** Start Provided passage **

Among other capabilities, the at least one processor 202 is configured to fetch and execute computer-readable instructions stored in the memory 206.
[0029] The I/O interface 204 may include a variety of software and hardware
interfaces, for example, a web interface, a graphical user interface, and the like. The I/O interface 204 may allow the system 102 to interact with a user directly or through the client devices 104. Further, the I/O interface 204 may enable the system 102 to communicate with other computing devices, such as web servers and external data servers (not shown). The I/O interface 204 can facilitate multiple communications within a wide variety of networks and protocol types, including wired networks, for example, LAN, cable, etc., and wireless networks, such as WLAN, cellular, or satellite. The I/O interface 204 may include one or more ports for connecting a number of devices to one another or to another server.
[0030] The memory 206 may include any computer-readable medium or computer
program product known in the art including, for example, volatile memory, such as static random access memory (SRAM) and dynamic random access memory (DRAM), and/or nonvolatile memory, such as read only memory (ROM), erasable programmable ROM, flash memories, hard disks, optical disks, and magnetic tapes. The memory 206 may include modules 208 and data 210.
[0031] The modules 208 include routines, programs, objects, components, data
structures, etc., which perform particular tasks or implement particular abstract data types. In one implementation, the modules 208 may include a first test script module 212, a second test script module 214, an extrapolation module 216, and other modules 218. The other modules 218 may include programs or coded instructions that supplement applications and functions of the system 102.
[0032] The data 210, amongst other things, serves as a repository for storing data
processed, received, and generated by one or more of the modules 208. The data 210 may also include a system database 220, and other data 222. The other data 222 may include data generated as a result of the execution of one or more modules in the other module 218.

** End Provided passage **
** Start Stored data **

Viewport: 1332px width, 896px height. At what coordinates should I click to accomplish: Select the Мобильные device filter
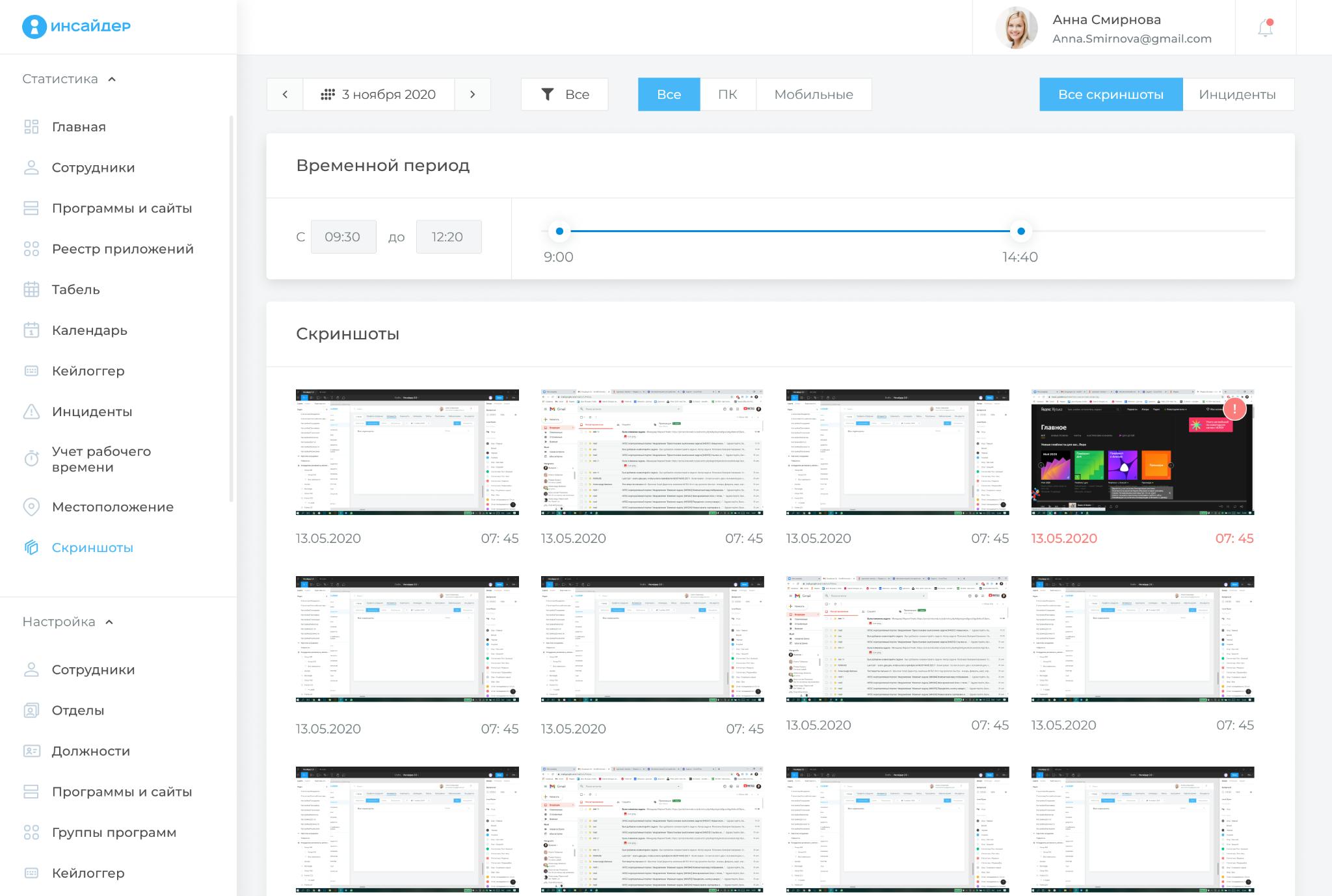[x=813, y=94]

** End Stored data **

• Required task
Answer these questions from the system description:
1. Which two types of volatile memory does it name?
2. Which four modules may the modules 208 include?
3. What does the data 210 serve as a repository for?
The listing is separate material and has no connection to the text about the system's components.

• Answer to the problem
1. Static random access memory (SRAM) and dynamic random access memory (DRAM).
2. A first test script module 212, a second test script module 214, an extrapolation module 216, and other modules 218.
3. Data processed, received, and generated by one or more of the modules 208.